Edited photo courtesy of William Warby via Flickr under CC 2.0

New and used car buyers have been debating the advantages and disadvantages between FWD versus RWD (rear-wheel-drive versus front-wheel-drive) for decades. Most vehicles, including cars, crossovers, SUVs, and pickups, offer one of these two types of drivetrain systems and each has its benefits.

Although front-wheel drive cars first became available in the 1920s, they didn’t really hit the mainstream until the late 1960s with the introduction of the Oldsmobile Toronado and Cadillac Eldorado. Still, most cars were powered by their rear wheels until the early 1980s.

Most of the industry moved toward front-wheel drive designs after the influx and immediate popularity of small fuel efficient FWD Japanese cars in the 1970s, like the first Honda Civic, Honda Accord and Toyota models. FWD has been more popular than RWD ever since as it’s the drivetrain system that powers most modern model types, including most sedans, hatchbacks, and crossovers.

All-wheel drive is the third drivetrain option for consumers buying new or used vehicles. And AWD has gained popularity over the last two decades as the sales of crossovers and SUVs have increased. Then there’s on demand four-wheel drive or 4WD, which can be found in some SUVs, but is most common in pickup trucks like the Ford F-150.
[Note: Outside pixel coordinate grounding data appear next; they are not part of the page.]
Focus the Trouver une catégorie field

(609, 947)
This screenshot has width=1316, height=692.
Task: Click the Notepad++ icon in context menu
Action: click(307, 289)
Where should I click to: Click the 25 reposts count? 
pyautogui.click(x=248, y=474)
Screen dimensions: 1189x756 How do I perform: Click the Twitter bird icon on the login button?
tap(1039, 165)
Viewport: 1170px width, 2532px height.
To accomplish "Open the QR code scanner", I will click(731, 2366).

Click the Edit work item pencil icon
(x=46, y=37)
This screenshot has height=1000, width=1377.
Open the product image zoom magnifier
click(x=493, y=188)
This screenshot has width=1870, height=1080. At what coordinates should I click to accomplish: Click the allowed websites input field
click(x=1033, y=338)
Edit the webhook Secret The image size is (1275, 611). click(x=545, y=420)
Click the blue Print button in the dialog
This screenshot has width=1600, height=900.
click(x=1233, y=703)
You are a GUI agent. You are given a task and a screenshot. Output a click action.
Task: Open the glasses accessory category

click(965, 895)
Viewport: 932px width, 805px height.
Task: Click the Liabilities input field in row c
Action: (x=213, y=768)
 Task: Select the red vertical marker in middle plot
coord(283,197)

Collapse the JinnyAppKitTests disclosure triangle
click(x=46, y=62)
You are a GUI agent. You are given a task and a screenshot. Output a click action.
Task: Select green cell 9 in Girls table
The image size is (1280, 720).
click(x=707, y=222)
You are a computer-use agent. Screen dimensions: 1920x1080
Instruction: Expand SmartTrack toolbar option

But which is best for you, FWD or RWD? Does rear-wheel drive or front-wheel drive offer better traction and safety in the types of conditions and on the types of road you most often drive? Here, we’ll answer these important questions along with these nine:

Is RWD or FWD better?

For most vehicle buyers most of the time, front-wheel drive is the way to go. Although rear-wheel drive has its benefits when it comes to ultimate performance potential, the benefits and advantages of front-wheel drive are considerable, which explains its extreme popularity with both car manufacturers and consumers.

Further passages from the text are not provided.